## Exercise
Everything in the data gets repeated exactly, except for the pictures.

## Records provided
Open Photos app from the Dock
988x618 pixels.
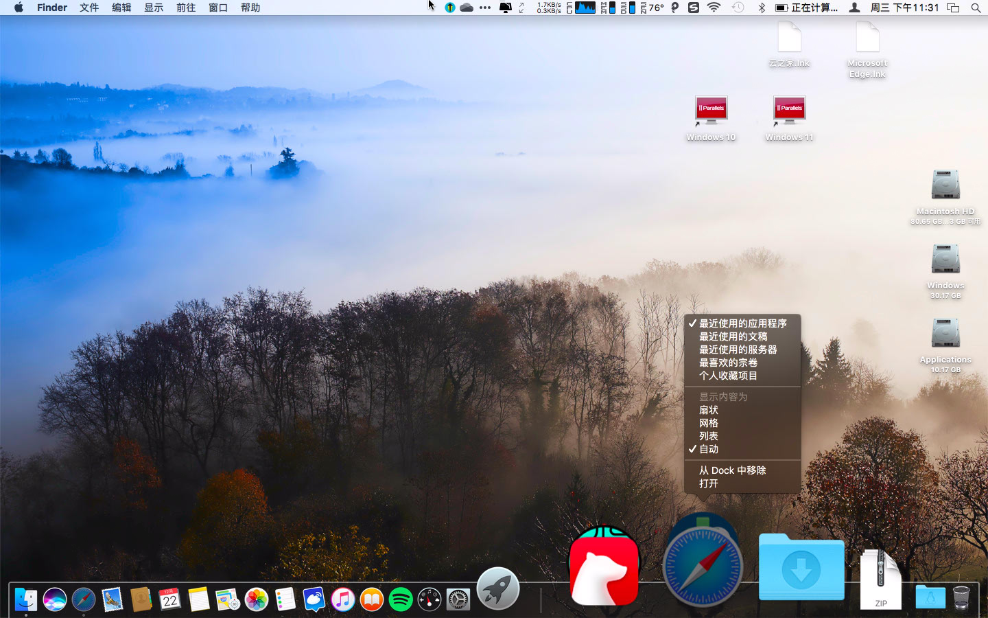pos(257,599)
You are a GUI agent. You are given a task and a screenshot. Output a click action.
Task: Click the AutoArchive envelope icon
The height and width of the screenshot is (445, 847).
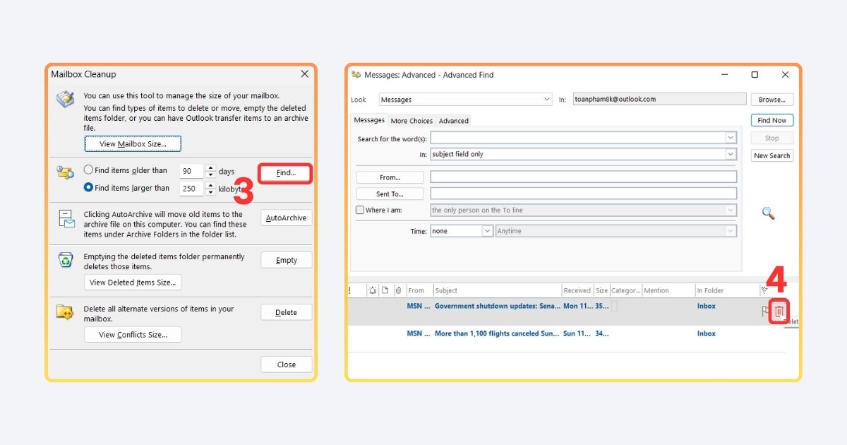coord(65,220)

## Response to this task
Open Photos app from the Dock
988x618 pixels.
pos(257,599)
You are a GUI agent. You are given a task and a screenshot. Output a click action.
Task: Click the AutoArchive envelope icon
The height and width of the screenshot is (445, 847).
coord(65,220)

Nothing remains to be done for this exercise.